Build a production-ready AI-powered chat application for a debt collection agent assistant. The app uses a Retrieval-Augmented Generation (RAG) pipeline to help agents quickly look up compliance rules, call scripts, account data, and terminology — grounded in real reference documents.
Users should be able to upload documents, ask questions against them, choose between different LLM models, and toggle between streaming and non-streaming response modes — all through a clean, responsive UI.

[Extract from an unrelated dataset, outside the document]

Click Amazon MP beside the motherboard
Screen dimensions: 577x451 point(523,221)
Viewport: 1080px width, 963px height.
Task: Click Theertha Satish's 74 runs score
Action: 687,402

This assignment evaluates your ability to design and implement a full-stack system that integrates modern AI/LLM tooling with solid software engineering practices.
The chat assistant is designed for debt collection agents who need quick, accurate answers while on calls or reviewing accounts. Think of it as an internal compliance copilot.
- "What is the Mini-Miranda disclosure and when do I need to say it?"
- "Can I call a consumer at 7:30 AM?"
- "What do I do if a consumer says they filed for bankruptcy?"
- "What's the status on account ACC-003?"
- "What script should I use when a consumer disputes a debt?"
- "What does SCRA_HOLD mean?"
The system prompt for the LLM should be stored in memory on the backend (not hardcoded per request from the frontend). The candidate should design a simple mechanism where:
- A default system prompt is loaded at server startup.
- The prompt instructs the LLM to behave as a debt collection compliance assistant — helpful, accurate, and always grounding answers in the retrieved context.
- The prompt should tell the model to cite which document the answer came from when possible.
- Bonus: Allow the system prompt to be updated at runtime via an API endpoint (e.g.,
PUT /api/config/system-prompt), without restarting the server.
Example system prompt (candidates may refine this):
You are a compliance assistant for debt collection agents. Answer questions
using ONLY the provided context from company documents. If the context does
not contain the answer, say so — do not make up information.
When answering, cite which document the information came from.
Be concise, professional, and accurate. If a question involves a specific
account, provide the relevant details from the account data.
The following files are provided in the rag-reference-data/ folder of this repository. These are the seed documents that must be ingested into the vector database to demonstrate the RAG pipeline.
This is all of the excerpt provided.